Contrary to 2014's wide open contest races, this year's contest has featured thinner fields, but handicappers need to play the race(s) in front of them, and so I will follow the flock.

So far in the hole, I cannot sit out the race, but my goal is to end this week on the plus side of the ledger and surge to a positive bankroll, perhaps giving me a shot in the contests final six races over next week, culminating in what I am guessing will be the Del Mar Futurity on Labor Day (Sept. 7).

Including today's mythical $100 wager, I can easily make up $810 this week; or that's my goal anyway in playing this contest through the end.

Safety Belt Makes Sense


The Brubaker is not a great race.

The 2-to-1 favorite, Motown Man, is clearly the most accomplished dirt horse in the field.

On dirt, Motown Man boasts 4 wins and 5 in-the-money finishes in 13 lifetime starts and has amassed $276k of lifetime winnings on the surface for trainer Ted West.  The horse has a Cal-bred stakes win to his credit at today's one-mile distance.

There are come chinks in the armor, however, as I see it, in that more of the horse's wins are at the optional claiming and allowance ranks, and in my view he benefitted from a dream trip in his last win at Del Mar on July 31.  Otherwise, this is no 2-to-1 world-beater.
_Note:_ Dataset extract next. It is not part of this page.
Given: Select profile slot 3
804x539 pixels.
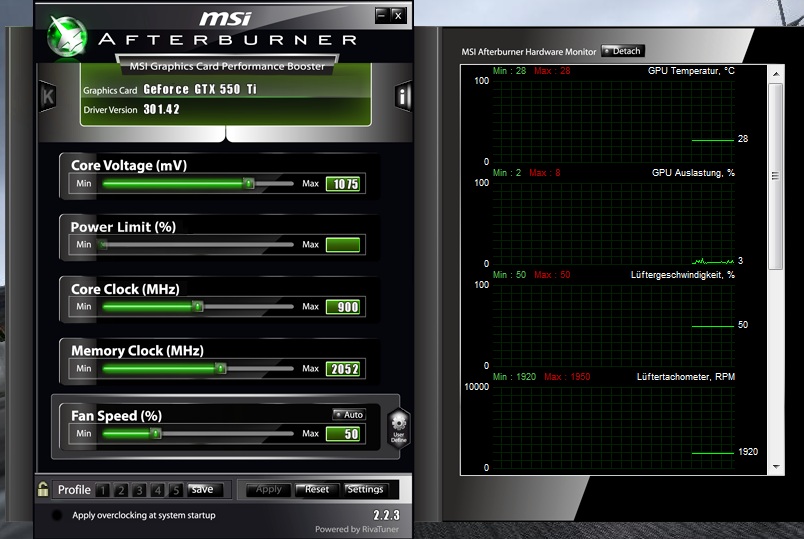Looking at the screenshot, I should tap(139, 490).

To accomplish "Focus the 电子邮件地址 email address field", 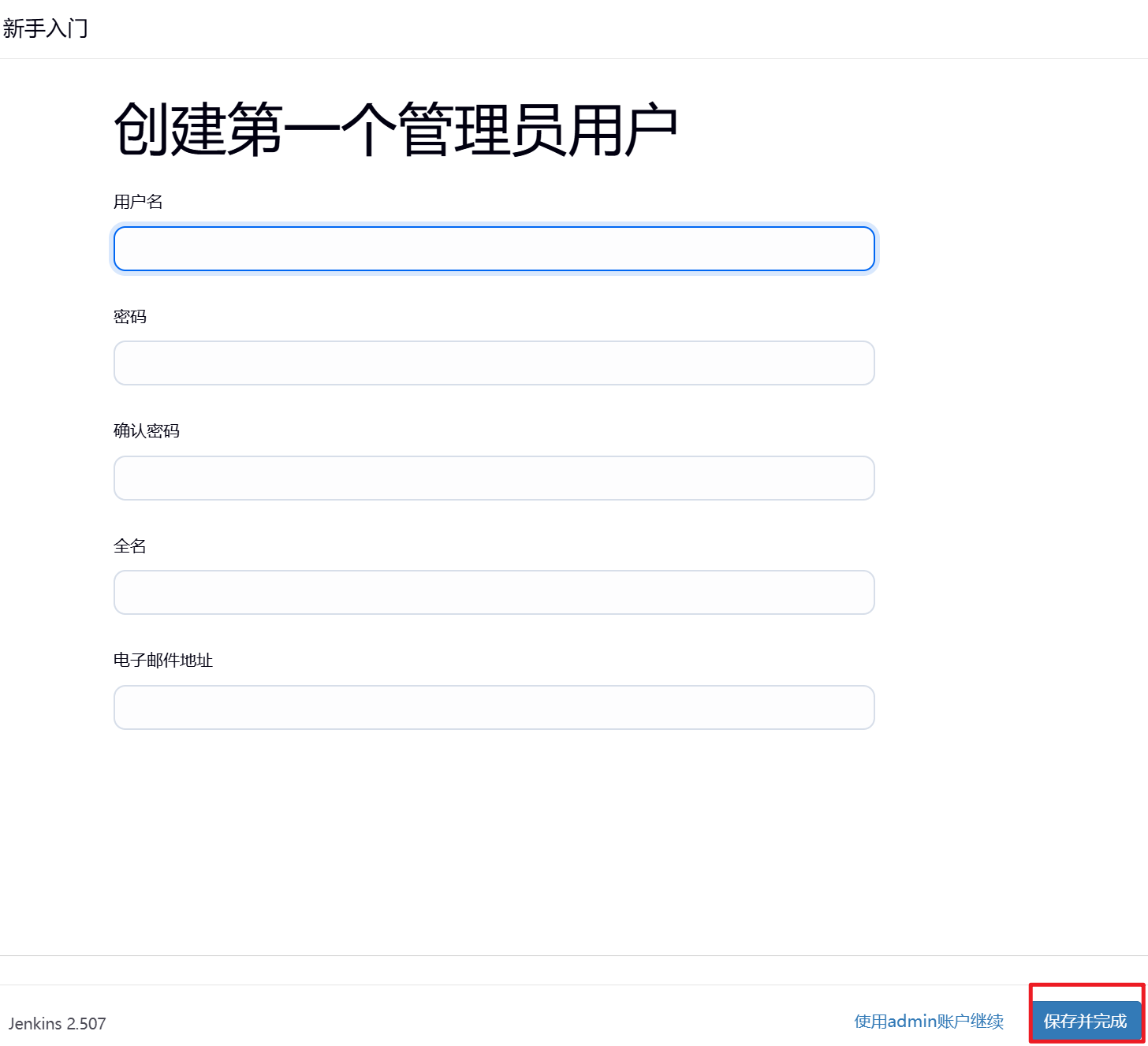I will click(x=494, y=708).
Second-choice Big Cazanova is 5-to-2 and a need-the-lead type who is the only frontrunner in the field, in my view, but is 1-for-15 lifetime in dirt starts and will be overbet as the pacesetter and with a 3-for-3 record at Del Mar (albeit all on when the track had a synthetic surface).

And do not let the perceived class plunge for Big Cazanova fool you; save for a graded stakes win on the horse's favorite surface (synthetic), the horse has been largely overmatched.

Co-third choice (4-to-1) Smooth Roller is a 4-year-old Hard Spun gelding making only his third career lifetime start, but 2-for-2 lifetime (both on dirt) and I anticipate will take money.

For long-shot players, this leaves few options among the other four, who are a combined 0-for-10 in races on the dirt, but for my money there is appeal in the rail horse, Safety Belt.

The 12-to-1 morning line in my view discredits a 6-year-old who at the end of his 2014 campaign nearly ran down multiple stakes winner Regally Ready in the $75,000 Big Bear Stakes at Santa Anita at a whopping 50-to-1.  Please excuse the grainy video, but in that replay note the late kick by Safety Belt in the stretch, and consider the horse had a very strong gallop-out.


In making his first start of 2015 for 0-for-31 (2015) trainer Ron McAnally, I suspect that bettors will be chilly on Safety Belt, an Argentine whose two wins in 2014 were on turf against optional claimers.

Plus, the horse's seven works since June 18 have all been on turf, signalling that this horse will be perceived as a field "filler" in what on paper looks to be a race to be had by one of the three top choices.

As a longshot player, I relish angles such as this where, in a short field, there's a chance of a horse being set off as the longest shot, but for no great reason.

There's enough in the Big Bear to make the case for Safety Belt, and so I am playing him ($100 to win) in today's Del Mar contest race and hoping to upset the applecart early this week en route to a return to a positive bankroll by week's end.

Exemplifying with my comments to Josh Kamis with The Tournament Edge, here we have what I perceive to be a vulnerable favorite and a long-shot (Safety Belt) with three in-the-money finishes in five lifetime dirt starts, and who showed some late foot against a dirt stakes field last fall.

All that jockey Felipe Valdez needs to do with this horse fresh off the bench, in my opinion, is save ground and sit just off the front-runners ahead of a late bid in the stretch.

Perhaps a stretch, but one worth taking with less than a dozen races remaining and significant ground to make up in this handicapping contest.